Note that the data may emerge from an organization, which is the context in which strategic decisions are made. The key point here is that the purpose of having such high-level knowledge is to inform strategic decisions.
By studying this hierarchy, we can see that the interpretation of raw data leads to the acquisition of knowledge, which lets us make informed decisions. Databases help in this process primarily by storing data, which is one of their main objectives. But they also assist us with the analysis process by adapting the data's storage and organization methods.
At this point, you might ask the question: How do we want the database to store and analyze this data? First, we need to store the data persistently in secondary memory so that it can be retrieved at any time, rather than in volatile memory such as RAM.
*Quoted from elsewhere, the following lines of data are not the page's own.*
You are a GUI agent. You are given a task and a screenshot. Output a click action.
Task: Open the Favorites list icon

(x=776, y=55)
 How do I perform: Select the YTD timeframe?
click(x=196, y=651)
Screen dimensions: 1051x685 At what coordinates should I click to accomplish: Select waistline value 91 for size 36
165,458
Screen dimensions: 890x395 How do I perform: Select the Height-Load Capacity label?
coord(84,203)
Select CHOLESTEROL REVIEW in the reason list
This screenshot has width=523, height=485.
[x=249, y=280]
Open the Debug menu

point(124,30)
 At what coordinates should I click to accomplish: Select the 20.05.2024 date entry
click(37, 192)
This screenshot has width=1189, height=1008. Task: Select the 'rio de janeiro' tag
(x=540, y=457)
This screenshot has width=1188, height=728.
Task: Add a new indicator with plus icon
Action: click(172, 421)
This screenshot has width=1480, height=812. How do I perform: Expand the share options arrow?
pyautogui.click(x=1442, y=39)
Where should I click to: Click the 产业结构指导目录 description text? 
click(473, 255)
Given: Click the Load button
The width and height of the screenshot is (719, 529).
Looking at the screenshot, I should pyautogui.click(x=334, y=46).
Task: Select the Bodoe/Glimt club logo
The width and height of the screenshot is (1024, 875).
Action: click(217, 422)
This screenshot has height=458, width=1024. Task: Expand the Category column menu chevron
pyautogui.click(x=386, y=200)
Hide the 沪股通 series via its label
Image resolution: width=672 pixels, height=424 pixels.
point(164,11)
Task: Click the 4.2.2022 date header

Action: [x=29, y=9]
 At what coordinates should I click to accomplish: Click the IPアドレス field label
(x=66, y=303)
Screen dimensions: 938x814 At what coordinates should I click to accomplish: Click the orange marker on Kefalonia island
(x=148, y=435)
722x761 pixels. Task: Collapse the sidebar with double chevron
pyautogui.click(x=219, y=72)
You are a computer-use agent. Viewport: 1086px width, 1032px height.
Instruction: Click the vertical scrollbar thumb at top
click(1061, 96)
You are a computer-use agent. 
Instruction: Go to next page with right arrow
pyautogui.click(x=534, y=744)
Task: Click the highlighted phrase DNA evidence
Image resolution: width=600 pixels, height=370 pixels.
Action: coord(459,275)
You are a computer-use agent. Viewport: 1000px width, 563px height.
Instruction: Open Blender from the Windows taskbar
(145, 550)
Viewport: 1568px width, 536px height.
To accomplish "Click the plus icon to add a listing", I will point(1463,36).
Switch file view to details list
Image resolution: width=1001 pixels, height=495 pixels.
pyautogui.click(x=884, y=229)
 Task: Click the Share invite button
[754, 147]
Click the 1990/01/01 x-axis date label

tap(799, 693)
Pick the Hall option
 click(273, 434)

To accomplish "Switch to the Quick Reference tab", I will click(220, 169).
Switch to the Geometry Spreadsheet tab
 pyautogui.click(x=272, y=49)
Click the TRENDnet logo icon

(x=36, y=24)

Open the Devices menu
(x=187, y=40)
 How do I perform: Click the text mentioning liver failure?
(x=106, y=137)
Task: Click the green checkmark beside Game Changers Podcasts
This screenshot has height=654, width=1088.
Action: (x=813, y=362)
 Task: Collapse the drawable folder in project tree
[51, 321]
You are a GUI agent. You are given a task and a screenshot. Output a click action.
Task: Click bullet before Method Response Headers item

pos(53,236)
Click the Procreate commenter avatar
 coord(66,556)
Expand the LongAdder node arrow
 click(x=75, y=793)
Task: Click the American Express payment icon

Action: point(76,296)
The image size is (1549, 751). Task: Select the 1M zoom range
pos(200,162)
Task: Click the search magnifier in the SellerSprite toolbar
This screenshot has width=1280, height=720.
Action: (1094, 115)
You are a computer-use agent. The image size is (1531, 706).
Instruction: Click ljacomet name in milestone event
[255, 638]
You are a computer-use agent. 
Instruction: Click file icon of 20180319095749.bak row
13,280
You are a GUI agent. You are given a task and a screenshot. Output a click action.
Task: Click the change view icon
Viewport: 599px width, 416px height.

On the other hand, analyzing data involves a wide variety of operations, ranging from simple searches and filtering to complex aggregations, pattern detection, statistical calculations, executing elaborate SQL queries, and processing text or images. Each type of data and operational need requires different algorithms and data structures for efficiency.
This means that since a database must provide functionalities at the storage and analysis layers, you might wonder whether a "general" database system exists that is capable of storing and analyzing data of any kind, regardless of its complexity or user needs. As we will see below, such a general system can’t exist. But there are systems built to handle any type of data-related problem, as long as the data is in a specific “shape”.